Assignment 4 for CSE 415 (Winter 2018)

Assignment 4: Game-Playing Agents

CSE 415: Introduction to Artificial Intelligence
The University of Washington, Seattle, Winter 2018

This continues the search theme of Assignments 2 and 3 and has the same associated reading: Chapter 5 (Search) of Introduction to Artificial Intelligence Using Python.

Due Wednesday, February 7 via Catalyst CollectIt at 11:59 PM.

What to Do.

In this assignment we explore two-person, zero-sum game playing using a family of games called "Toro-Tile Straight". Here we put our agents into competition, adding lookahead (with the Minimax technique) and, optionally, pruning (with the alpha-beta method) and caching (with Zobrist hashing) to the search. The assignment has two parts: creating your agent and engaging your agent in a first round of competitive play.

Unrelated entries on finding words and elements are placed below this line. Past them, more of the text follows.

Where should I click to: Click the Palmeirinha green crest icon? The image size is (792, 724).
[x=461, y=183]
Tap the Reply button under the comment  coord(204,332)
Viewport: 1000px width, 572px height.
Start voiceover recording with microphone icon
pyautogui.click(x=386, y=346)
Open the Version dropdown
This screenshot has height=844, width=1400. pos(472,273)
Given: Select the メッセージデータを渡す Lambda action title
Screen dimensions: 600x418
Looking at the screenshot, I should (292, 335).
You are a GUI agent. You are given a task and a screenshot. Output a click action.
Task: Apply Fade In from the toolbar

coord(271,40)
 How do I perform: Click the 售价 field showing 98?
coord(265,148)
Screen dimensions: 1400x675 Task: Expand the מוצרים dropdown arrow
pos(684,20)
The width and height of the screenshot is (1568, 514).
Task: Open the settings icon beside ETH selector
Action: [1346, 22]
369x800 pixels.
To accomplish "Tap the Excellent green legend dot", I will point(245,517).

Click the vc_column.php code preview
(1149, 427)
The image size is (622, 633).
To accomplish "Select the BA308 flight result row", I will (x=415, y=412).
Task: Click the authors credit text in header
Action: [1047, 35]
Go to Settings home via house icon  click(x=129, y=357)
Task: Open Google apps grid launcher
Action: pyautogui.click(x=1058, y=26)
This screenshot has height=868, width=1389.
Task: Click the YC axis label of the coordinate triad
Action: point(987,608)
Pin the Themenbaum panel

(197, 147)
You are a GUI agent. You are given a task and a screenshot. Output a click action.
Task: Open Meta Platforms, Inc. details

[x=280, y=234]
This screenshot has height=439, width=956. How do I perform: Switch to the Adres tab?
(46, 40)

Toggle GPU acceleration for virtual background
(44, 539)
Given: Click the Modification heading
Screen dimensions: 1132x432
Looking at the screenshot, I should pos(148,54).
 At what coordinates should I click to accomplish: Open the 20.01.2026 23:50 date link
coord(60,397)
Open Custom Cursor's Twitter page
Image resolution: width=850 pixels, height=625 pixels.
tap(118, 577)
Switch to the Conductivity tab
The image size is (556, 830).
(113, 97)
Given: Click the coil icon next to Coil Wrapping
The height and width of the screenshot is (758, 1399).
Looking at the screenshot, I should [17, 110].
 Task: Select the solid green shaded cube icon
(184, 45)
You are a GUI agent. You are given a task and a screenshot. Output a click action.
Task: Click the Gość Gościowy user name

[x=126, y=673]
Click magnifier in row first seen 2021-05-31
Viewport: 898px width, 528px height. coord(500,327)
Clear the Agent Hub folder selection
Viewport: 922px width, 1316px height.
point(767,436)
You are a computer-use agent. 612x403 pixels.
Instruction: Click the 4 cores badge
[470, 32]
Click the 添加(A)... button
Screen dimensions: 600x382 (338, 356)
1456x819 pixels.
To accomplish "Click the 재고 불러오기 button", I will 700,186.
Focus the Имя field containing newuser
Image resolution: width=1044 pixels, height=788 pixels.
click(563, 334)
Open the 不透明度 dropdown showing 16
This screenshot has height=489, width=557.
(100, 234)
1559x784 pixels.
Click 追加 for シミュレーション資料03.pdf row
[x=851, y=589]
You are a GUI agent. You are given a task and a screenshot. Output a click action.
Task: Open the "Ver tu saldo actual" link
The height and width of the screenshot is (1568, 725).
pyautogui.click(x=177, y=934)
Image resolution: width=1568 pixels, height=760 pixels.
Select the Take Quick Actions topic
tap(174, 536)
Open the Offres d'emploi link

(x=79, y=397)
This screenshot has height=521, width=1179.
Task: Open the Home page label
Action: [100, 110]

PART I: Creating a Game-Playing Agent (80 points).

Create a program implementing an agent that can participate in a game of Toro-Tile Straight (defined below). Your program should consist of a single file, with a name of the form [UWNetID]_TTS_agent.py, where [UWNetID] is your own UWNetID. For example, my file would have tanimoto_TTS_agent.py for its name.

Although you create one Python file for this assignment, it will contain a collection of specific functions, for playing games of "Toro-Tile Straight". We define a Toro-Tile Straight game as a kind of generalized K-in-a-Row with the following features:

(a) Just as in a game like Othello, there are two players: one plays White and the other plays Black;
(b) the board is rectangular, but is not necessarily 3 by 3; it is mRows by nColumns, where these dimensions are chosen by the Game Master (referee) at the beginning of the game;
(c) a player wins by getting K in a row, where K is not necessarily 3; K can be any integer greater than 1;
(d) the topology of the board is toroidal. This means, that the left edge and right edge of the board can be considered equivalent, and the top and bottom edges can be considered equivalent. If a piece is placed in the left column of the array, then moving one unit in the West direction is defined to "wrap around" to the rightmost column (but same row). Similarly, moving South from the bottom row, wraps around to the top of the same column.

The toroidal topology is illustrated above, with line segments A unified, as well as line segments B unified. These are at the outer boundaries of the array.
(e) there can be "forbidden squares" on the board; these are chosen at the beginning of the game by the Game Master; a square on the board that is available is represented by a blank, whereas a forbidden square is represented by a dash "-" ;
(f) there can be "handicaps" in the initial state, meaning that some White and/or Black tiles can be set up on the board by the Game Master in order either to influence the succeeding play or to change the balance of advantage and disadvantage to the players.

You can see a full transcript of a sample game here. The two agents that played this game are very dumb, but they followed the rules. The code for each of these agents is part of the starter code. You can use this code to organize the required functions, adding to them to create a good player.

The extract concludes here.